SELECTED EXTRACT

▬▬▬▬▬▬

Our previous research has demonstrated that a reduction in arginine (Arg) concentration within the bone marrow microenvironment BMME induces metabolic reprogramming in multiple myeloma (MM) plasma cells (PCs), enhancing their survival both in vitro (Romano, 2020) and in vivo (Trudu, 2022).
To explore how PCs adapt to both acute and chronic arginine deprivation, we employed a combination of mRNA-sequencing (RNA-seq), ribosome profiling (Ribo-seq), in vitro assays, and FACS analysis to evaluate two human myeloma cell lines, U266 and NCI-H929, cultured under arg-deprived conditions to mimic BMME.
Arg deprivation induced oxidative stress as confirmed by the expression and nuclear translocation of HO-1 protein in U266 cell line but not in NCI-H929 cell line. The antioxidant system upregulation reflects a lower sensitivity to treatment with proteasome inhibitors, Bortezomib and Carlfizomib in U266 cell line. Integrative amino acid profiling revealed that, while the H929 cell line maintained intracellular arginine levels after 10 days of arginine deprivation, the U266 cell line exhibited arginine auxotrophy under the same conditions.
The direct pairwise comparison of RNA-seq data revealed 888 differentially expressed genes in both cell lines, disclosing a dormant phenotype for NCI-H929 cell line, confirmed by the up-regulation of Axl gene important for the retention of MM cells in the dormant state (Khoo et al. 2019), and in the autotrophic cell line U266 the acquisition of a senescence-associated secretory phenotype, associated to accumulation of DNA damage, micronuclei and heterochromatin.

▬▬▬▬▬▬

RECORD SET
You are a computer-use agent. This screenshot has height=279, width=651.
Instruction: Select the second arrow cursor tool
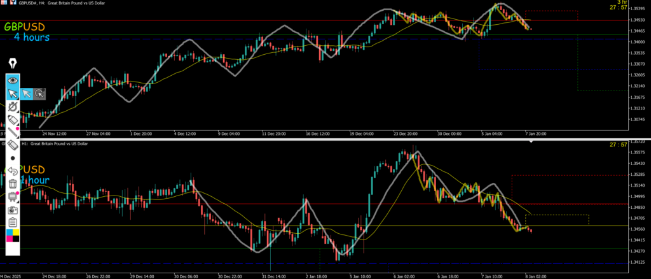[x=26, y=94]
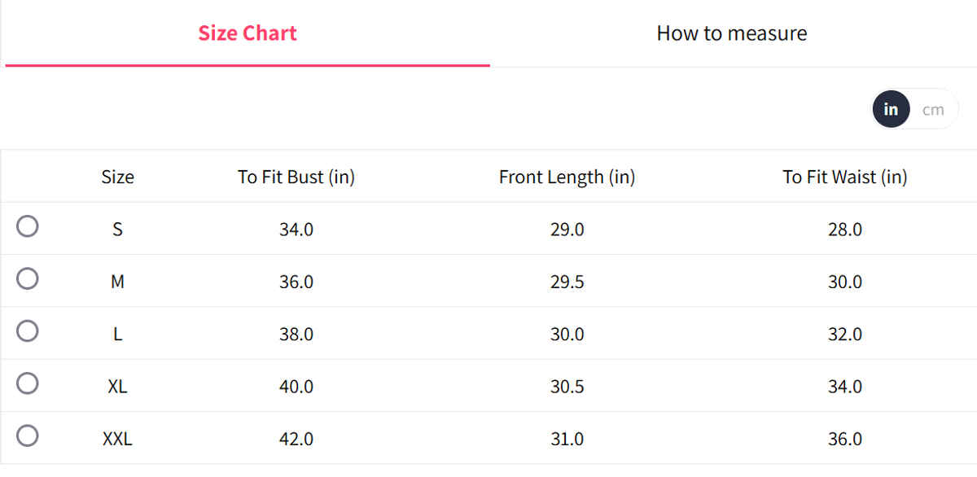This screenshot has height=477, width=977.
Task: Select the XL size radio button
Action: tap(28, 383)
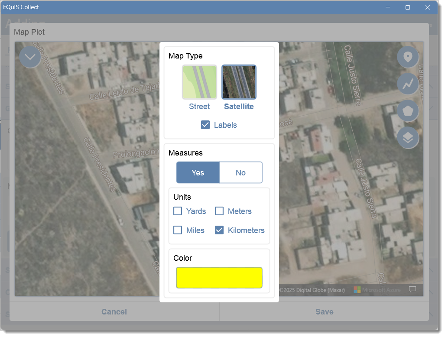
Task: Collapse the map menu with the chevron button
Action: (x=30, y=57)
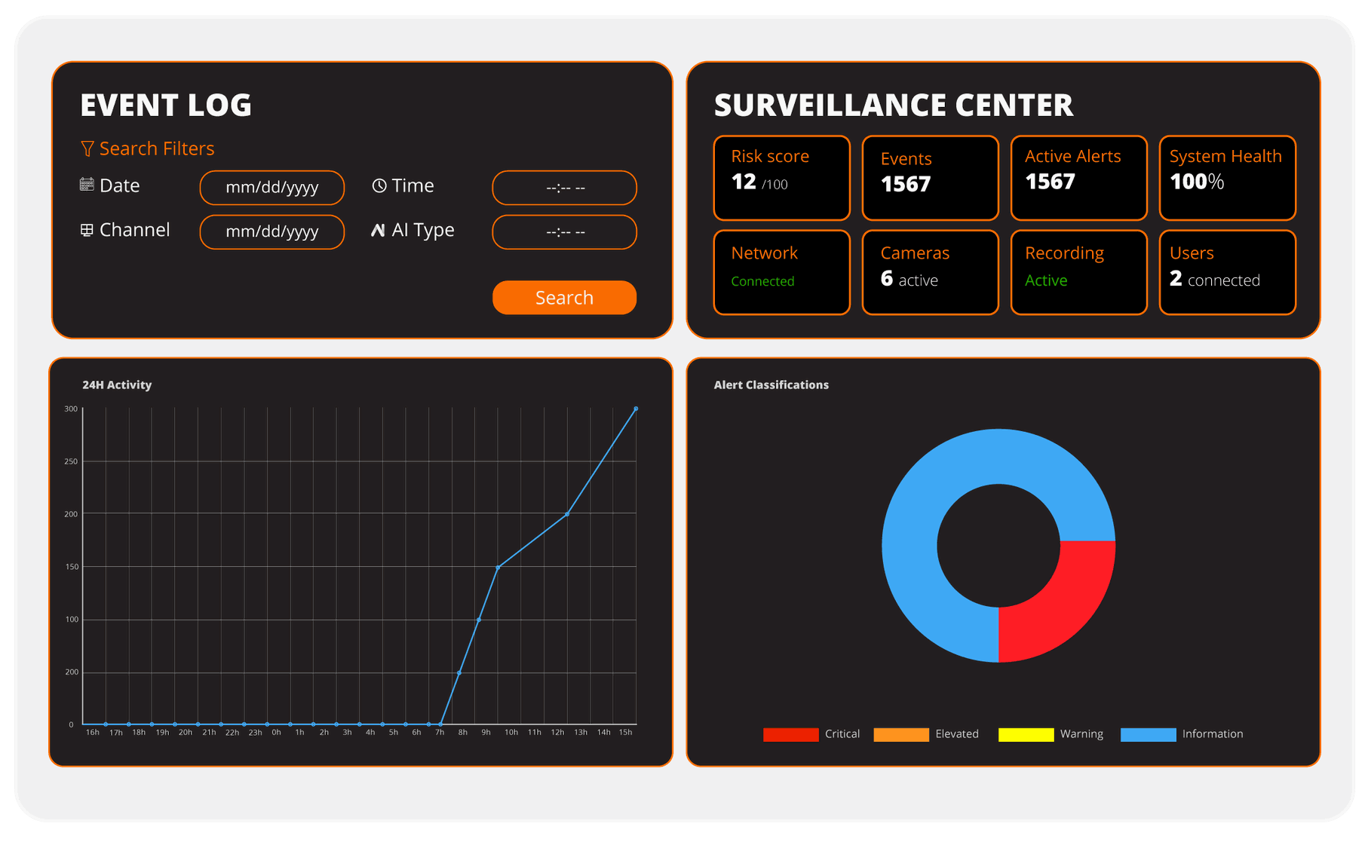
Task: Toggle the Critical legend swatch
Action: [790, 734]
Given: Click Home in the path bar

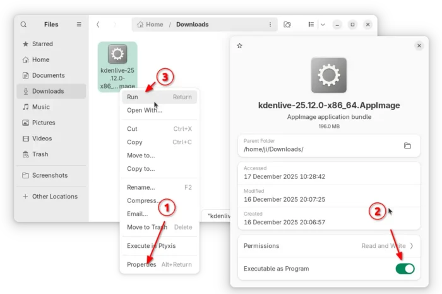Looking at the screenshot, I should click(x=150, y=25).
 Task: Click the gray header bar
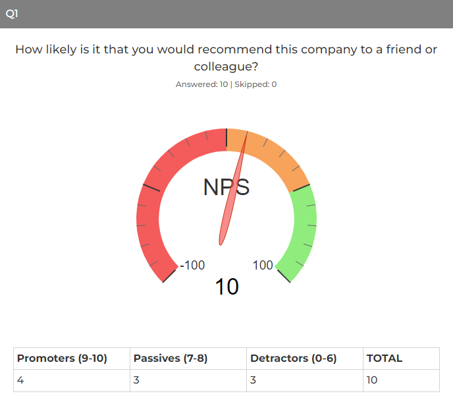pyautogui.click(x=227, y=14)
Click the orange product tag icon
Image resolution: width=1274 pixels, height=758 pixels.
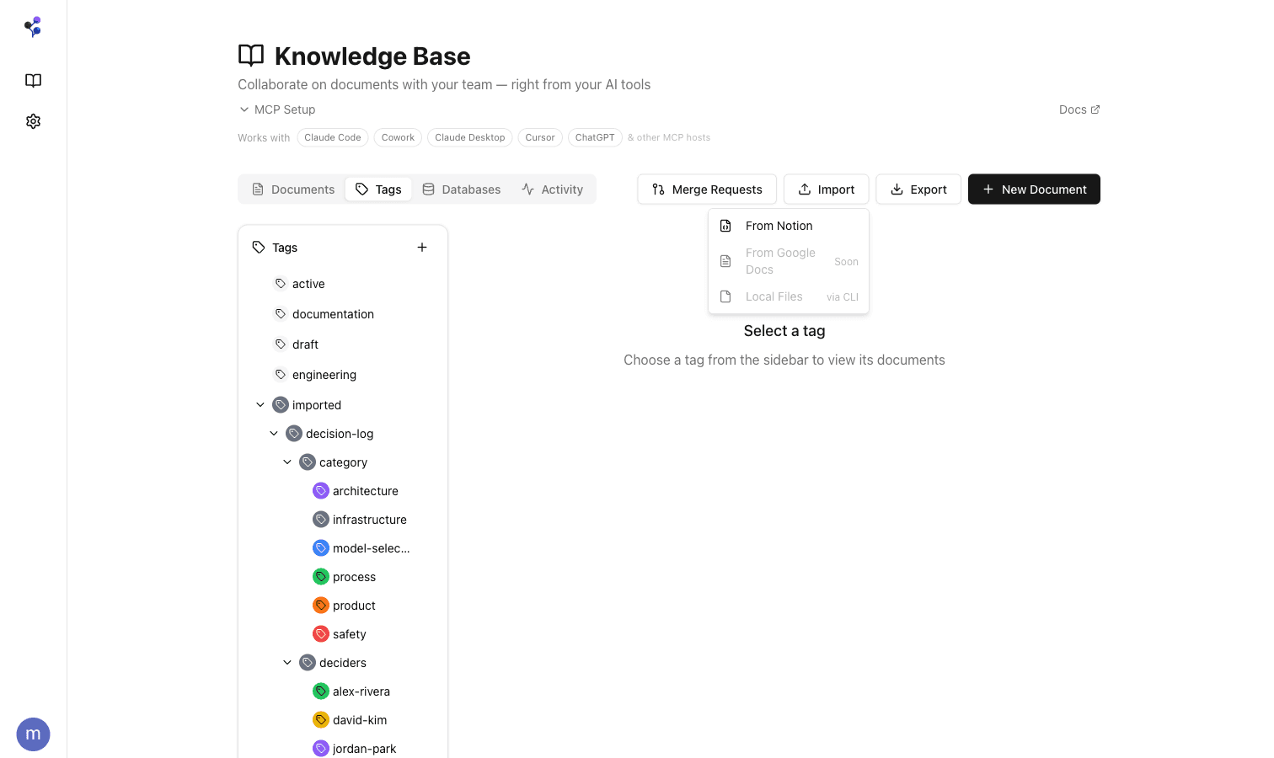pyautogui.click(x=321, y=605)
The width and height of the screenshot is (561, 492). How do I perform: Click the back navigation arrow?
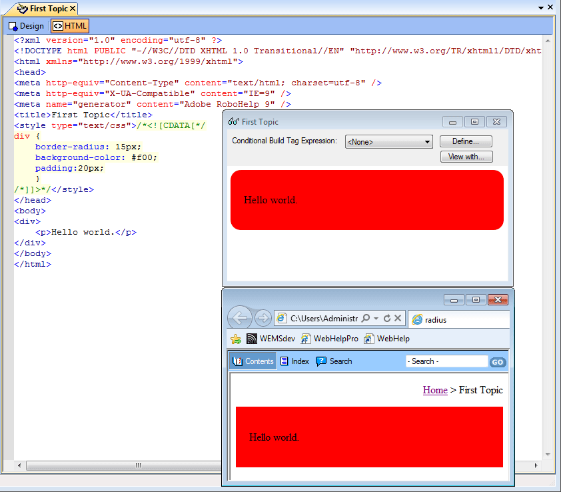[240, 317]
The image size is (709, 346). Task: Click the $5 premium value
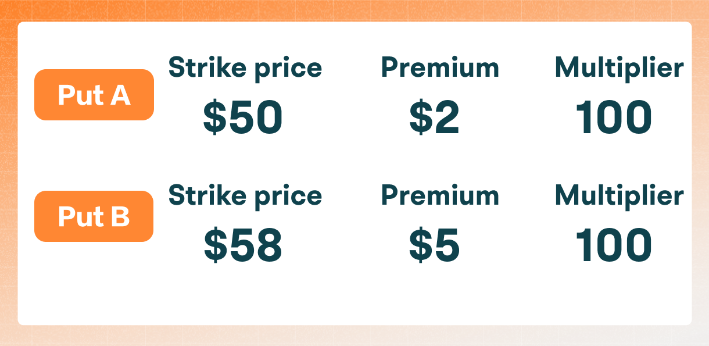(434, 245)
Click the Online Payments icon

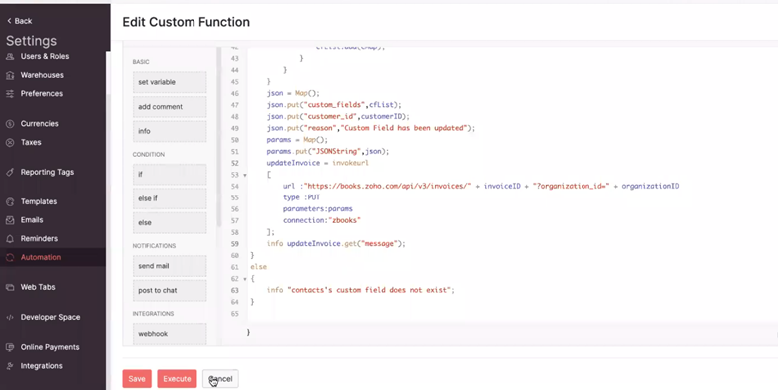point(10,347)
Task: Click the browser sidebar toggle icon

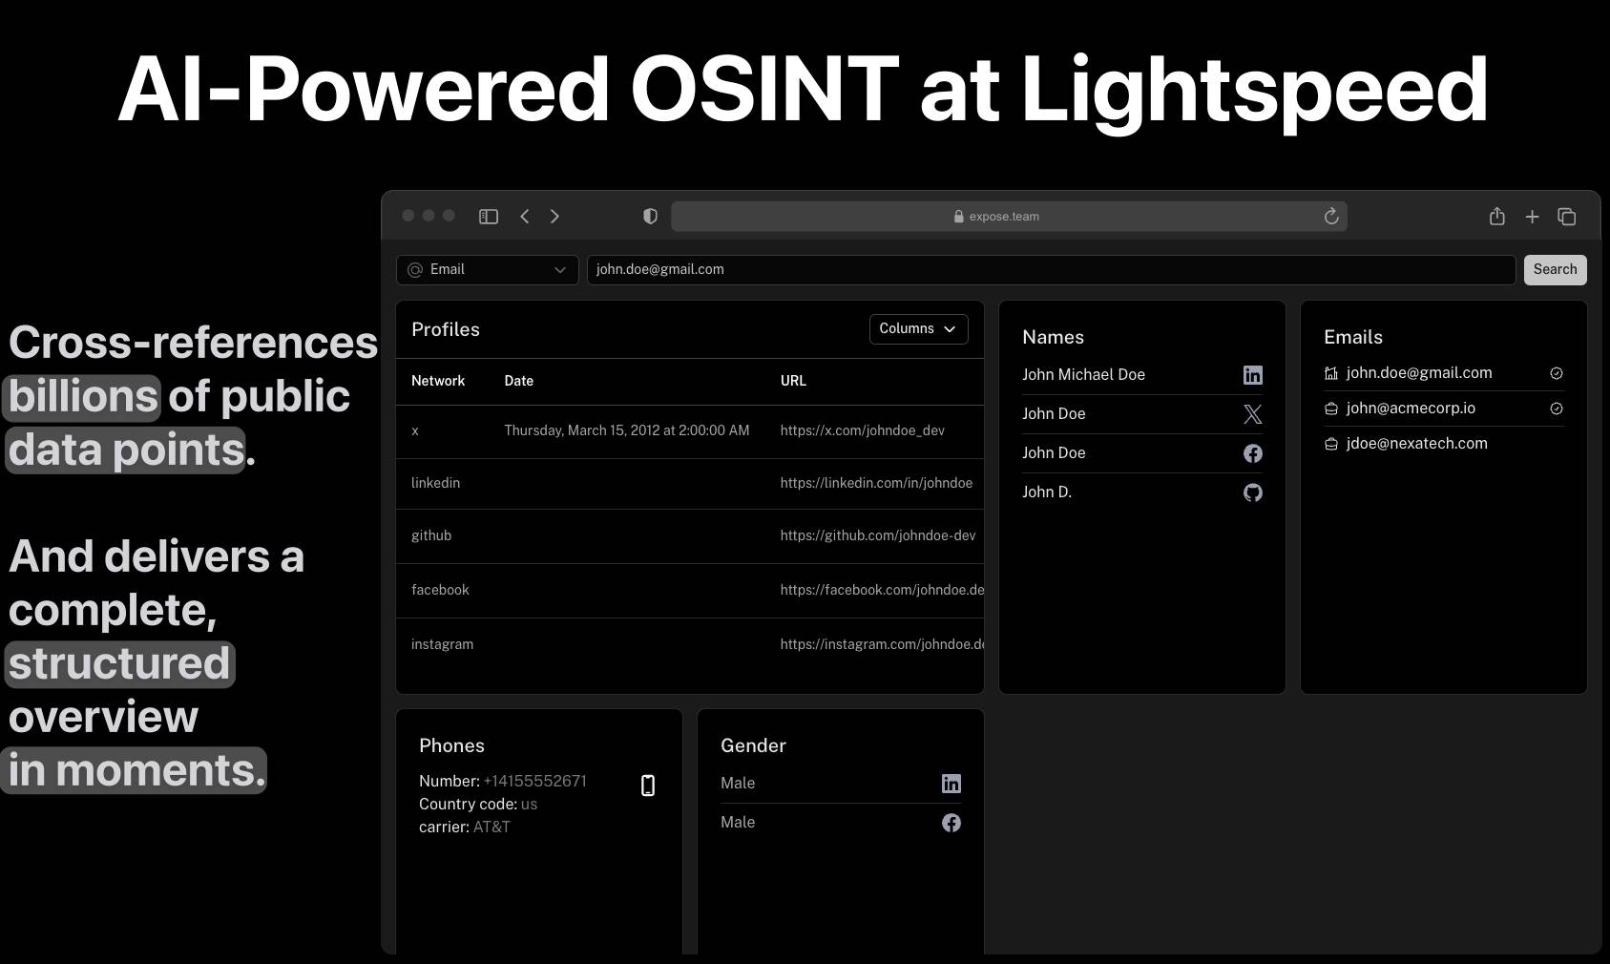Action: [x=489, y=217]
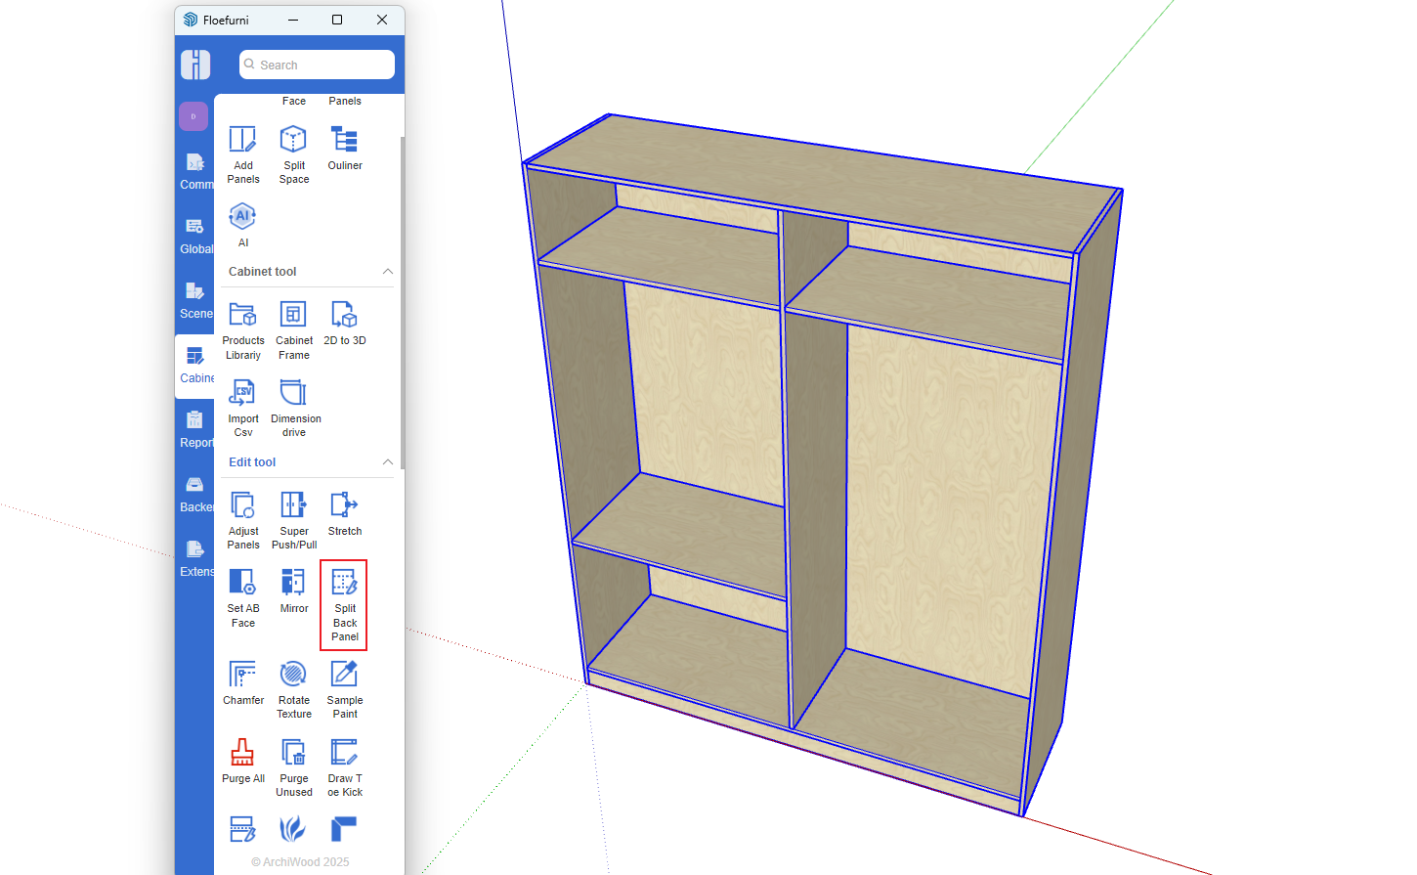Click the tool panel vertical scrollbar
1417x875 pixels.
click(402, 303)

▬▬▬▬▬▬

WHAT TO WORK ON
Extend the passage on arginine deprivation in multiple myeloma cell lines, picking up right after its final sentence.

ANSWER
Ribosome profiling provided that U266 cells, but not NCI-H929 cells, preferentially translated shorter mRNA fragments, with ribosome footprint lengths centered around 27 nt and 28 nt after 48h of arg deprivation. The ribosome translation frame analysis revealed a preference for the first codon in 28 nt fragments and the second codon in 27 nt fragments, confirming alterations in translation. Applying AS-Quant we identified novel alternative splicing events, common in both cell lines, occurring in the skipped exons (leading to a significant increase in the expression of ASNS, ATF5, Caspase 4-6-8) and in mutually exclusive exons (leading to increased translation of CD74, a transmembrane glycoprotein involved in MHC II protein formation and transport, responsible of downstream translation of genes involved in apoptosis, immune response, and cell migration).
Taken together, our findings suggest that arg deprivation in TME conveys a complex transcriptional and translational response, leading to peptides translated from short-coding or noncoding regions of the genome, providing a basis for subsequent further functional studies, including the evaluation of potential new ne-antigens for further immunotherapy development.
No relevant conflicts of interest to declare.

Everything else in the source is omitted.